What is a ZFS Pool “Checkpoint”?
If you do destructive or experimental actions against files and folders within a filesystem, you can always resort to rolling back to a dataset’s snapshot.
Even if you don’t wish to do a full rollback (which will ultimately lose any new data after the point-in-time of the snapshot), you can still retrieve old or deleted files from the read-only filesystem (i.e, "snapshot) on an individual basis.
But what safeguard exists if you do something outside of a filesystem?
What happens if you…
- …destroy a snapshot?
- …destroy an entire dataset?
- …add a new vdev to the pool that you instantly regret?
- …create chaos with a poorly vetted batch script that contains
zfs
commands? - …enable pool features that you immediately regret, thus forfeiting backwards compatibility?
- …rename / shuffle your dataset structure, only to immediately realize it was a bad idea?

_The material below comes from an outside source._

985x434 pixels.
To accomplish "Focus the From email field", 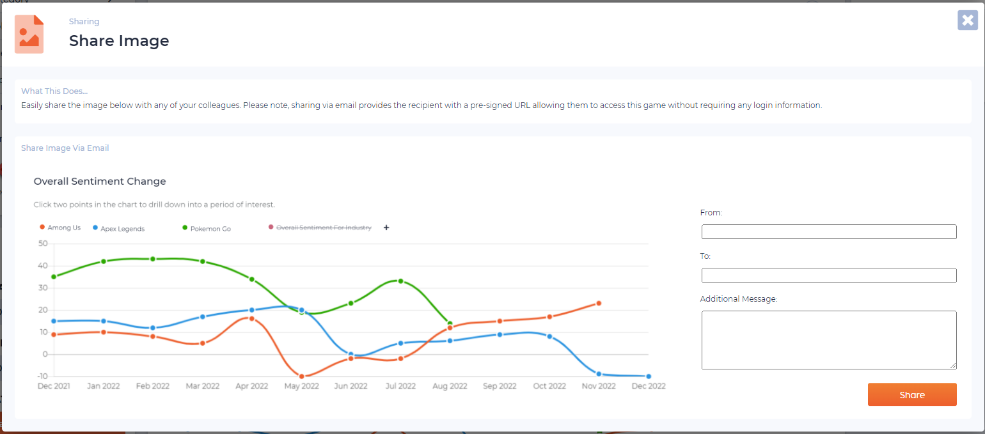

This is where a pool checkpoint can come in handy.
You never want to find yourself in a situation where you need to resort to “rewinding” your pool back to a checkpoint, just as you never want to be in a situation where a seatbelt saves your life from a vehicle collision.
Ideally, you never mess up your pool.
Ideally, you never get into a car accident.
But just as seatbelts exist, so do pool checkpoints.
So then what is a ZFS Pool “Checkpoint”?
It is an immutable point-in-time state of the entire ZFS pool.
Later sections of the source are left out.